**Work instructions:** Print each entry word for word.

-- Material provided follows --

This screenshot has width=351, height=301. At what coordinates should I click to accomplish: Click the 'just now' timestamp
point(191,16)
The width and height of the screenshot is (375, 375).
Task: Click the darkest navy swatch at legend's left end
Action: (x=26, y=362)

-- Material provided concluded --

**Response:**
This screenshot has width=351, height=301. At what coordinates should I click to accomplish: Click the 'just now' timestamp
point(191,16)
The width and height of the screenshot is (375, 375).
Task: Click the darkest navy swatch at legend's left end
Action: (x=26, y=362)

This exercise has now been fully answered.